In 1903, Seattle inventor Edmund A. Smith (1870-1909) develops a machine that guts and cleans salmon for canning, 55 times faster than human workers. Most Northwest cannery workers are Chinese immigrants, and Smith, with "unselfconcious racism" in the words of historian Carlos Schwantes, calls his invention the Iron Chink. The innovation increases cannery profits, but forces thousands of people to find other forms of work.
Smith was a small investor in fish canning and brick making ventures who was obsessed about finding a way to automate the cleaning of fish. He worked for months in his Seattle waterfront workshop at the foot of Connecticut Street (renamed South Royal Brougham Way) to find a solution.

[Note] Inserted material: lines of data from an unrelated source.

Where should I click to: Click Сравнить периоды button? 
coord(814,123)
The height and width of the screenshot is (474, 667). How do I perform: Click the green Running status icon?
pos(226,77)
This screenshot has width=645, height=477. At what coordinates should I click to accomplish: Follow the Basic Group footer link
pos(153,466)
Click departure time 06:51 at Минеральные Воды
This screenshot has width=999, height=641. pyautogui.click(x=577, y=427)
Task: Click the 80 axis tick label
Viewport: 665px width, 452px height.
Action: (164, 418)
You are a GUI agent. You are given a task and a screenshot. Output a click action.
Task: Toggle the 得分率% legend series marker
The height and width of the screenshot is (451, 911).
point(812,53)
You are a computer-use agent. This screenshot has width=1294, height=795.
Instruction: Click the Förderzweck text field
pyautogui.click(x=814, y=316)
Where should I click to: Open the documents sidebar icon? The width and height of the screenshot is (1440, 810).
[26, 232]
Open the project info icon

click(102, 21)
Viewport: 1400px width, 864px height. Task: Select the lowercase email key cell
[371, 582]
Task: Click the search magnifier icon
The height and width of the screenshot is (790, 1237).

In a classic flash of inspiration, he awoke at 3:00 a.m. one day and shouted to his wife that he "had it." He emerged from his workshop 10 days later with a workable design and then borrowed money to go to Washington, D.C. to obtain a patent. Cannery operators were at first skeptical, but the economics were unavoidable. The new device had to be adjusted for different sizes of fish but it could clean 110 fish a minute versus two fish a minute by an experienced worker.
Smith became wealthy and he arranged to display his invention at the 1909 Alaska-Yukon-Pacific Exposition at the University of Washington. However, he died in an automobile accident on his way to the fair's opening.